GIVEN TASK: Can you retype each of the rows below without changing a single character?

-- begin --

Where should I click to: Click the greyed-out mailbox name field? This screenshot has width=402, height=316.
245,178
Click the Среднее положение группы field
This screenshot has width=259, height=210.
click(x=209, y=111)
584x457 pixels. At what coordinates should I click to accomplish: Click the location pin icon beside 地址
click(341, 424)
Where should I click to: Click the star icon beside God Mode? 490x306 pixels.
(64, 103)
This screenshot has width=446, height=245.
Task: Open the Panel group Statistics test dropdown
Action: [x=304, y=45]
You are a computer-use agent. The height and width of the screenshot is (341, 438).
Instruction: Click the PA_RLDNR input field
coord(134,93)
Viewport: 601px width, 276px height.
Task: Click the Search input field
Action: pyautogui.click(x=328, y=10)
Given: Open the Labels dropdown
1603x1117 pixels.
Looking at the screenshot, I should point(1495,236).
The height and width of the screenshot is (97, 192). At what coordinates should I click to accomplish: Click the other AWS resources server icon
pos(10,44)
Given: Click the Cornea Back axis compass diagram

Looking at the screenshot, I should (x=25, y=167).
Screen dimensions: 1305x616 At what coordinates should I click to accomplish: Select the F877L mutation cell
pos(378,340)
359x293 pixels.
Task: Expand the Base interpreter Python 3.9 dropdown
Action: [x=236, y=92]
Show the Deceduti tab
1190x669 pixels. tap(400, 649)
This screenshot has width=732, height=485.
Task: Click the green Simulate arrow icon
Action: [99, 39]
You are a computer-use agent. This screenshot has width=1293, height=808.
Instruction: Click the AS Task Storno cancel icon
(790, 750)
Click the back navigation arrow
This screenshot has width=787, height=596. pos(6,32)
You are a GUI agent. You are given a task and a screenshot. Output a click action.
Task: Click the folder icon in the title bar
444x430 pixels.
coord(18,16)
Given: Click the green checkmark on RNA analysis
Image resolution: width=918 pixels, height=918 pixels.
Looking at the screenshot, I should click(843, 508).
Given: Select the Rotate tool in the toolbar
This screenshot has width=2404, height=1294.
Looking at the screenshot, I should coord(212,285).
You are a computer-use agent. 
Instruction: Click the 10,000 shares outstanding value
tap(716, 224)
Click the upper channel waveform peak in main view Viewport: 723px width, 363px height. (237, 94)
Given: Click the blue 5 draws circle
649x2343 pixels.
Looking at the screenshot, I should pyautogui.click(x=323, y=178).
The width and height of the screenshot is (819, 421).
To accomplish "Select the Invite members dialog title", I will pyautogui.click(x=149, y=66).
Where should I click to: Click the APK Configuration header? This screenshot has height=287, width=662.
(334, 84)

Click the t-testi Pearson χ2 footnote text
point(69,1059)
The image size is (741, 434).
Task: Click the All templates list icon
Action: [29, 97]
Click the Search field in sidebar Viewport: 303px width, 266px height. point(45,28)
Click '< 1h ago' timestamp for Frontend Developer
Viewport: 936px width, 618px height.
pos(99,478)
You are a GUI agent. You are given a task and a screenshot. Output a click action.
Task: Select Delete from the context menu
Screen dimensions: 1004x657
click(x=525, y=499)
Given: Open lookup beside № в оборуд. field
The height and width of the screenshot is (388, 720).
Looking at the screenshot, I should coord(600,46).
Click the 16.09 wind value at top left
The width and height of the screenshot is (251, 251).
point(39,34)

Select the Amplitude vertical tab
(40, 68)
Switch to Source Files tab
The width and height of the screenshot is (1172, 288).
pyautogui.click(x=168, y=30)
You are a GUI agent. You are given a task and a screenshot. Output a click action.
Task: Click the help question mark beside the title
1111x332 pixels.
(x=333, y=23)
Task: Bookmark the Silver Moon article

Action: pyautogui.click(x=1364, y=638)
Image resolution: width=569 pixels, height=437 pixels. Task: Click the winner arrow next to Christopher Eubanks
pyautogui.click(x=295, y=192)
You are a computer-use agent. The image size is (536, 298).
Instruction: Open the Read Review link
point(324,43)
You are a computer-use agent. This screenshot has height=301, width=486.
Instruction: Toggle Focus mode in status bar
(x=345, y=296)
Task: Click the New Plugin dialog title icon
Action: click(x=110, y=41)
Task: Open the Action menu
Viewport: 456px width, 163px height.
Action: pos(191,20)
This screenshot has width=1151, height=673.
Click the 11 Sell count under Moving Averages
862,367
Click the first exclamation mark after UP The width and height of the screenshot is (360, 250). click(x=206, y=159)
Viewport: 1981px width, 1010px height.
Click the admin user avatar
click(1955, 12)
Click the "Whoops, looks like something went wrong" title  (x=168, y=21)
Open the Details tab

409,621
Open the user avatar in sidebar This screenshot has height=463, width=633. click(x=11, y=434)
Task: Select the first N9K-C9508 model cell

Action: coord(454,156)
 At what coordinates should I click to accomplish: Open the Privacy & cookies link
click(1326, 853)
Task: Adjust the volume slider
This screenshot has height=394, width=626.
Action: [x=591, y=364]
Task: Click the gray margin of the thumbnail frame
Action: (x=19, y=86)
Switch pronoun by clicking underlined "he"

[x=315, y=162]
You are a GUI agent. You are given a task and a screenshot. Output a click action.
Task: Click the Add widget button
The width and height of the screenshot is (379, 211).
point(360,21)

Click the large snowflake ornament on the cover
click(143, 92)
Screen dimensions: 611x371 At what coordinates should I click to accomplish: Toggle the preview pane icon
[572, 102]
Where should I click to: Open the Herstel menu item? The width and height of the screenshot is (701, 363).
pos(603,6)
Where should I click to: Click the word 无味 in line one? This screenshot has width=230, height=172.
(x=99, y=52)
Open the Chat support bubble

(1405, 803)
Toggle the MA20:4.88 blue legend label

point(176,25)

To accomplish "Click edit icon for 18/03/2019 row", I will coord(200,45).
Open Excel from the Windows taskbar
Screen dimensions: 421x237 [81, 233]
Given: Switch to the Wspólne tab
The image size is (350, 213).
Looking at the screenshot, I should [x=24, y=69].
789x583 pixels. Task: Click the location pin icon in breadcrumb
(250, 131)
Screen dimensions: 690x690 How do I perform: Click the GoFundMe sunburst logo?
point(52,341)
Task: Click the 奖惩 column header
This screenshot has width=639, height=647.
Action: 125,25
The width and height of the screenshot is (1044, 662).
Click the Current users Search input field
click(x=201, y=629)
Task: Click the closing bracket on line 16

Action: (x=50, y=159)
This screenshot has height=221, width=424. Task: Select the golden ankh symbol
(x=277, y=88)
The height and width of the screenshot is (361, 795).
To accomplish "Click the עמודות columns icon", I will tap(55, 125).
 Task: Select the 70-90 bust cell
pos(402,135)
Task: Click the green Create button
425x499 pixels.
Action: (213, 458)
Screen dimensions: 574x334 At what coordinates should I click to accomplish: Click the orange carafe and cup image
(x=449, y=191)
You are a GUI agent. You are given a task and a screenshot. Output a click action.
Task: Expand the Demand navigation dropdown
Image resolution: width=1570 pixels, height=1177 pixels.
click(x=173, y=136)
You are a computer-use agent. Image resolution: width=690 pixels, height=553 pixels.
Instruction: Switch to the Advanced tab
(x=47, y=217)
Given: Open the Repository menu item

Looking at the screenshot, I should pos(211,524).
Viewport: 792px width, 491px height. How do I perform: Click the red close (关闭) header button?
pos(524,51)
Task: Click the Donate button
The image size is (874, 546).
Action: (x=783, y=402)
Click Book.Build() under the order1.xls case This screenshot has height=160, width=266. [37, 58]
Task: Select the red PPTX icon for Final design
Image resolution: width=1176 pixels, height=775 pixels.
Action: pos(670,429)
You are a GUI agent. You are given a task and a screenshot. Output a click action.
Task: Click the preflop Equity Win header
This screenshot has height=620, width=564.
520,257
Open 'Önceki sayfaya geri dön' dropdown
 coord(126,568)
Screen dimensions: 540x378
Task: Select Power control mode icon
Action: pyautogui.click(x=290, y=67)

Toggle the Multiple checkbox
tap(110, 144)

-- end --

RESPONSE TO THE TASK:
Where should I click to: Click the greyed-out mailbox name field? This screenshot has width=402, height=316.
245,178
Click the Среднее положение группы field
This screenshot has width=259, height=210.
click(x=209, y=111)
584x457 pixels. At what coordinates should I click to accomplish: Click the location pin icon beside 地址
click(341, 424)
Where should I click to: Click the star icon beside God Mode? 490x306 pixels.
(64, 103)
This screenshot has width=446, height=245.
Task: Open the Panel group Statistics test dropdown
Action: [x=304, y=45]
You are a computer-use agent. The height and width of the screenshot is (341, 438).
Instruction: Click the PA_RLDNR input field
coord(134,93)
Viewport: 601px width, 276px height.
Task: Click the Search input field
Action: pyautogui.click(x=328, y=10)
Given: Open the Labels dropdown
1603x1117 pixels.
Looking at the screenshot, I should point(1495,236).
The height and width of the screenshot is (97, 192). At what coordinates should I click to accomplish: Click the other AWS resources server icon
pos(10,44)
Given: Click the Cornea Back axis compass diagram

Looking at the screenshot, I should (x=25, y=167).
Screen dimensions: 1305x616 At what coordinates should I click to accomplish: Select the F877L mutation cell
pos(378,340)
359x293 pixels.
Task: Expand the Base interpreter Python 3.9 dropdown
Action: [x=236, y=92]
Show the Deceduti tab
1190x669 pixels. tap(400, 649)
This screenshot has width=732, height=485.
Task: Click the green Simulate arrow icon
Action: [99, 39]
You are a computer-use agent. This screenshot has width=1293, height=808.
Instruction: Click the AS Task Storno cancel icon
(790, 750)
Click the back navigation arrow
This screenshot has width=787, height=596. pos(6,32)
You are a GUI agent. You are given a task and a screenshot. Output a click action.
Task: Click the folder icon in the title bar
444x430 pixels.
coord(18,16)
Given: Click the green checkmark on RNA analysis
Image resolution: width=918 pixels, height=918 pixels.
Looking at the screenshot, I should click(843, 508).
Given: Select the Rotate tool in the toolbar
This screenshot has width=2404, height=1294.
Looking at the screenshot, I should coord(212,285).
You are a computer-use agent. 
Instruction: Click the 10,000 shares outstanding value
tap(716, 224)
Click the upper channel waveform peak in main view Viewport: 723px width, 363px height. (237, 94)
Given: Click the blue 5 draws circle
649x2343 pixels.
Looking at the screenshot, I should pyautogui.click(x=323, y=178).
The width and height of the screenshot is (819, 421).
To accomplish "Select the Invite members dialog title", I will pyautogui.click(x=149, y=66).
Where should I click to: Click the APK Configuration header? This screenshot has height=287, width=662.
(334, 84)

Click the t-testi Pearson χ2 footnote text
point(69,1059)
The image size is (741, 434).
Task: Click the All templates list icon
Action: [29, 97]
Click the Search field in sidebar Viewport: 303px width, 266px height. point(45,28)
Click '< 1h ago' timestamp for Frontend Developer
Viewport: 936px width, 618px height.
pos(99,478)
You are a GUI agent. You are given a task and a screenshot. Output a click action.
Task: Select Delete from the context menu
Screen dimensions: 1004x657
click(x=525, y=499)
Given: Open lookup beside № в оборуд. field
The height and width of the screenshot is (388, 720).
Looking at the screenshot, I should coord(600,46).
Click the 16.09 wind value at top left
The width and height of the screenshot is (251, 251).
point(39,34)

Select the Amplitude vertical tab
(40, 68)
Switch to Source Files tab
The width and height of the screenshot is (1172, 288).
pyautogui.click(x=168, y=30)
You are a GUI agent. You are given a task and a screenshot. Output a click action.
Task: Click the help question mark beside the title
1111x332 pixels.
(x=333, y=23)
Task: Bookmark the Silver Moon article

Action: pyautogui.click(x=1364, y=638)
Image resolution: width=569 pixels, height=437 pixels. Task: Click the winner arrow next to Christopher Eubanks
pyautogui.click(x=295, y=192)
You are a computer-use agent. The image size is (536, 298).
Instruction: Open the Read Review link
point(324,43)
You are a computer-use agent. This screenshot has height=301, width=486.
Instruction: Toggle Focus mode in status bar
(x=345, y=296)
Task: Click the New Plugin dialog title icon
Action: click(x=110, y=41)
Task: Open the Action menu
Viewport: 456px width, 163px height.
Action: pos(191,20)
This screenshot has width=1151, height=673.
Click the 11 Sell count under Moving Averages
862,367
Click the first exclamation mark after UP The width and height of the screenshot is (360, 250). click(x=206, y=159)
Viewport: 1981px width, 1010px height.
Click the admin user avatar
click(1955, 12)
Click the "Whoops, looks like something went wrong" title  (x=168, y=21)
Open the Details tab

409,621
Open the user avatar in sidebar This screenshot has height=463, width=633. click(x=11, y=434)
Task: Select the first N9K-C9508 model cell

Action: coord(454,156)
 At what coordinates should I click to accomplish: Open the Privacy & cookies link
click(1326, 853)
Task: Adjust the volume slider
This screenshot has height=394, width=626.
Action: [x=591, y=364]
Task: Click the gray margin of the thumbnail frame
Action: (x=19, y=86)
Switch pronoun by clicking underlined "he"

[x=315, y=162]
You are a GUI agent. You are given a task and a screenshot. Output a click action.
Task: Click the Add widget button
The width and height of the screenshot is (379, 211).
point(360,21)

Click the large snowflake ornament on the cover
click(143, 92)
Screen dimensions: 611x371 At what coordinates should I click to accomplish: Toggle the preview pane icon
[572, 102]
Where should I click to: Open the Herstel menu item? The width and height of the screenshot is (701, 363).
pos(603,6)
Where should I click to: Click the word 无味 in line one? This screenshot has width=230, height=172.
(x=99, y=52)
Open the Chat support bubble

(1405, 803)
Toggle the MA20:4.88 blue legend label

point(176,25)

To accomplish "Click edit icon for 18/03/2019 row", I will coord(200,45).
Open Excel from the Windows taskbar
Screen dimensions: 421x237 [81, 233]
Given: Switch to the Wspólne tab
The image size is (350, 213).
Looking at the screenshot, I should [x=24, y=69].
789x583 pixels. Task: Click the location pin icon in breadcrumb
(250, 131)
Screen dimensions: 690x690 How do I perform: Click the GoFundMe sunburst logo?
point(52,341)
Task: Click the 奖惩 column header
This screenshot has width=639, height=647.
Action: 125,25
The width and height of the screenshot is (1044, 662).
Click the Current users Search input field
click(x=201, y=629)
Task: Click the closing bracket on line 16

Action: (x=50, y=159)
This screenshot has height=221, width=424. Task: Select the golden ankh symbol
(x=277, y=88)
The height and width of the screenshot is (361, 795).
To accomplish "Click the עמודות columns icon", I will tap(55, 125).
 Task: Select the 70-90 bust cell
pos(402,135)
Task: Click the green Create button
425x499 pixels.
Action: (213, 458)
Screen dimensions: 574x334 At what coordinates should I click to accomplish: Click the orange carafe and cup image
(x=449, y=191)
You are a GUI agent. You are given a task and a screenshot. Output a click action.
Task: Expand the Demand navigation dropdown
Image resolution: width=1570 pixels, height=1177 pixels.
click(x=173, y=136)
You are a computer-use agent. Image resolution: width=690 pixels, height=553 pixels.
Instruction: Switch to the Advanced tab
(x=47, y=217)
Given: Open the Repository menu item

Looking at the screenshot, I should pos(211,524).
Viewport: 792px width, 491px height. How do I perform: Click the red close (关闭) header button?
pos(524,51)
Task: Click the Donate button
The image size is (874, 546).
Action: (x=783, y=402)
Click Book.Build() under the order1.xls case This screenshot has height=160, width=266. [37, 58]
Task: Select the red PPTX icon for Final design
Image resolution: width=1176 pixels, height=775 pixels.
Action: pos(670,429)
You are a GUI agent. You are given a task and a screenshot. Output a click action.
Task: Click the preflop Equity Win header
This screenshot has height=620, width=564.
520,257
Open 'Önceki sayfaya geri dön' dropdown
 coord(126,568)
Screen dimensions: 540x378
Task: Select Power control mode icon
Action: pyautogui.click(x=290, y=67)

Toggle the Multiple checkbox
tap(110, 144)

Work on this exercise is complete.